Lajos Tolnai

Nació en Györköny (prov. de Tolna) el 31 de enero de 1837 y murió en Budapest el 19 de marzo de 1902. Terminados los estudios universitarios fue primeramente profesor de instituto en la capital, y luego, durante dieciséis años,, pastor calvinista de Marosvásárhely (Transilvania). Inició su actividad literaria como poeta y autor de cuentos en 1860, y alcanzó con relativa ra­pidez notables éxitos y reconocimientos ofi­ciales; ingresó en las sociedades «Kisfaludy» y «Petöfí», y en 1879 consiguió el título de profesor libre en la Universidad de Buda­pest. Sin embargo, todo ello no bastaba para la satisfacción de su ambición desmesurada.

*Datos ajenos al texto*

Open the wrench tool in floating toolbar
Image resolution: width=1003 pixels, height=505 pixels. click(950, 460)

Tolnai poseía un carácter descontento, envidio­so y torturado por complejos de persecución, y, al mismo tiempo, soberbio, intolerante respecto de cualquier autoridad, e incapaz de comprender los méritos ajenos. A causa de su aspereza desconocía las amistades y confidencias. De gran promesa del realismo magiar pasó a cruel e iracundo acusador de su pueblo, en el que no veía sino a monstruos toscos, falsos y egoístas, en per­petua lucha entre sí, o bien a víctimas de la propia ineptitud, asimismo indignas de la compasión del escritor. Observador agudo de la realidad, representóla, empero, ten­denciosamente deformada.

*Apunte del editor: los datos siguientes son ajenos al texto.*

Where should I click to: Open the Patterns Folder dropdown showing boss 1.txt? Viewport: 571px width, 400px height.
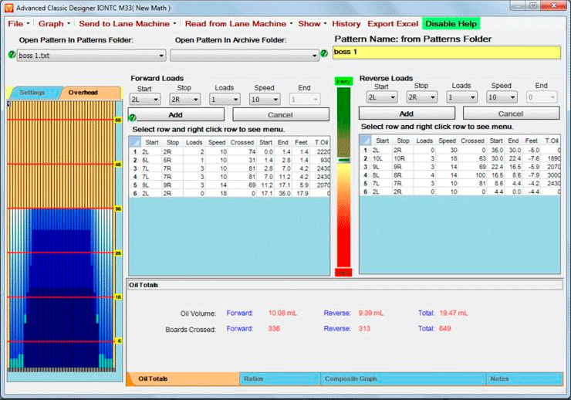click(91, 56)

Sus principales obras (Los señores, 1872; La comadre baro­nesa, 1882; El señor burgomaestre, 1885, v.; Daniel se hace sacerdote, 1885) son novelas en clave y frecuentemente verdaderas ven­ganzas contra sus presuntos enemigos. En 1884 abandonó el cargo de pastor y esta­blecióse en Budapest, donde, tras algunos años de graves dificultades, fue nombrado profesor de segunda enseñanza. Siguió escri­biendo mucho; pero, a pesar de la animación de sus narraciones y de la fluidez de su lenguaje, netamente magiar, no lograba conquistar al público; al mismo tiempo, las críticas de casi todos los autores contem­poráneos, publicadas en su revista Irodalom [Literatura], iban aislándole completamente del mundo de los escritores.